We describe a fast forward and back projector pair based on inverse Fourier rebinning for use in iterative image reconstruction for fully three-dimensional (3-D) positron emission tomography (PET). The projector pair is used as part of a factored system matrix that takes into account detector-pair response by using shift-variant sinogram blur kernels, thereby combining the computational advantages of Fourier rebinning with iterative reconstruction using accurate system models. The forward projector consists of a two-dimensional (2-D) projector, which maps 3-D images into 2-D direct sinograms, followed by exact inverse rebinning which maps the 2-D into fully 3-D sinograms.
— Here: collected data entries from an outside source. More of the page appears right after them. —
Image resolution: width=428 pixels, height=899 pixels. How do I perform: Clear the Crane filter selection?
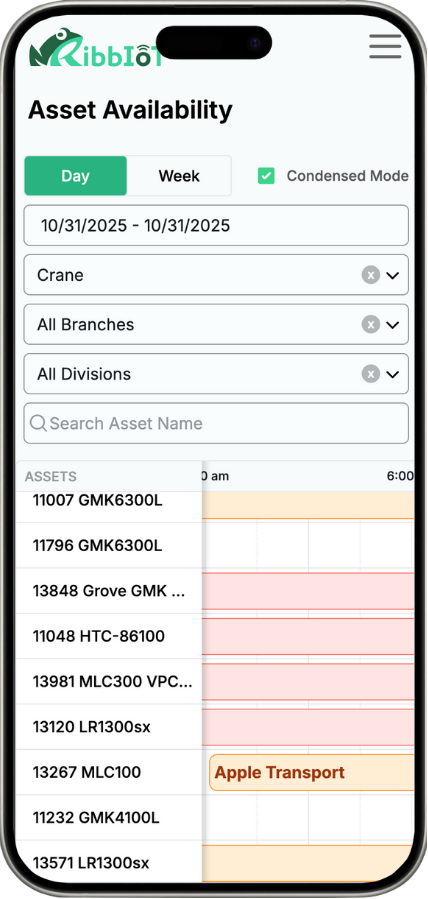pos(371,275)
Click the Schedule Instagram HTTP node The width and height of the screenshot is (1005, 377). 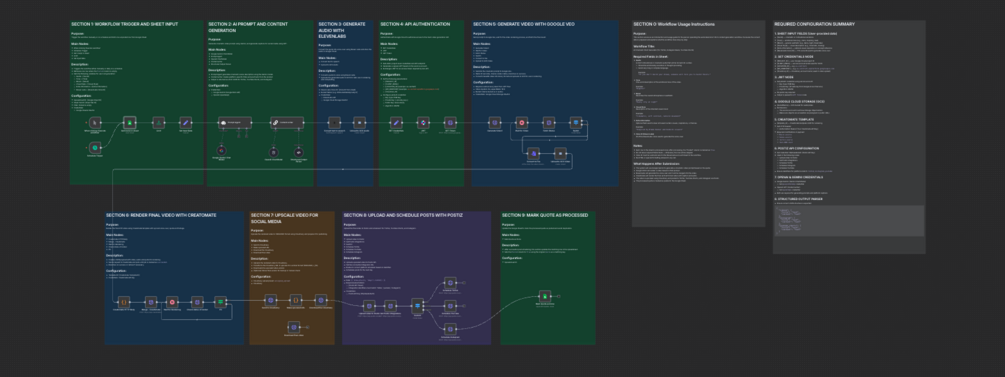[x=451, y=328]
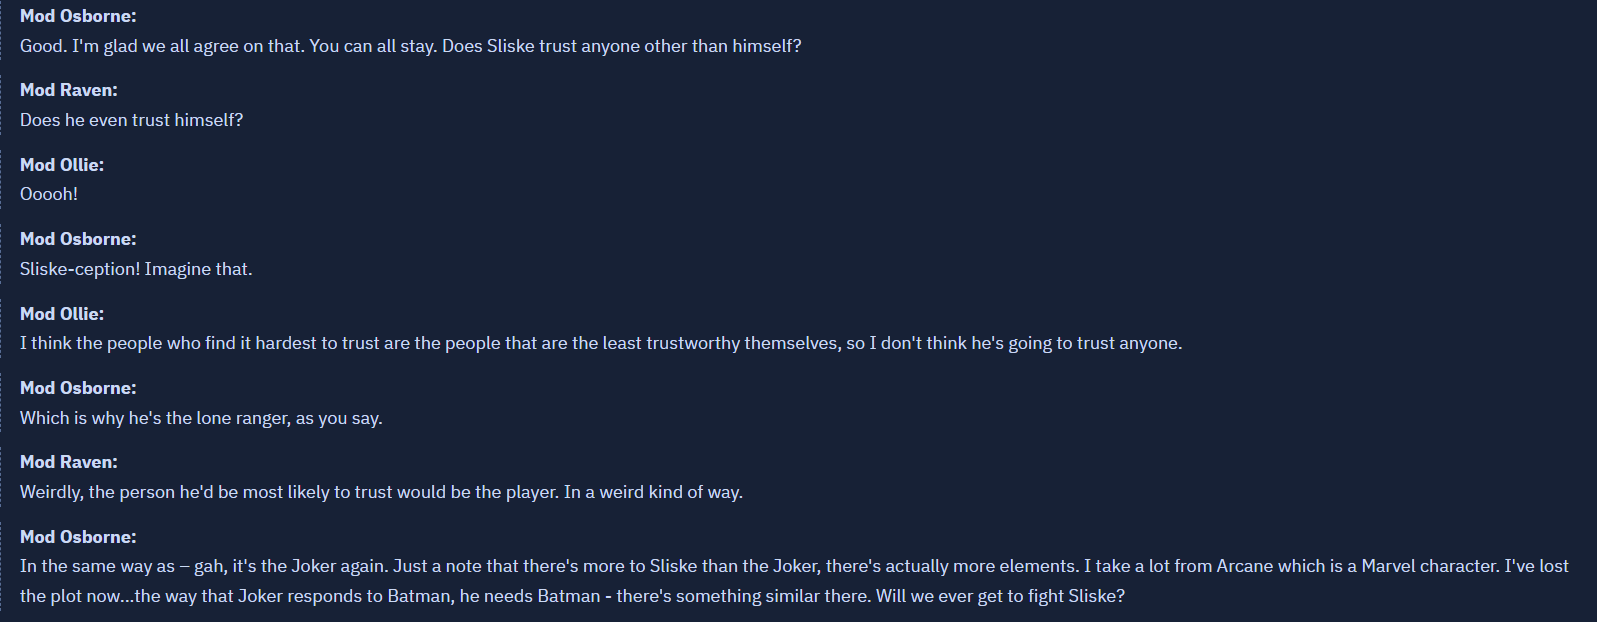Click the first 'Mod Raven:' speaker label

(x=69, y=90)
The back projector is implemented as the transpose of the forward projector and differs from the true exact rebinning operator in the sense that it does not require reprojection to compute missing line of responses (LORs). We compensate for two types of inaccuracies that arise in a cylindrical PET scanner when using inverse Fourier rebinning: 1) nonuniform radial sampling and 2) nonconstant oblique angles in the radial direction in a single oblique sinogram. We examine the effects of these corrections on sinogram accuracy and reconstructed image quality. We evaluate performance of the new projector pair for maximum a posteriori (MAP) reconstruction of simulated and in vivo data. The new projector results in only a small loss in resolution towards the edge of the field-of-view when compared to the fully 3-D geometric projector and requires an order of magnitude less computation.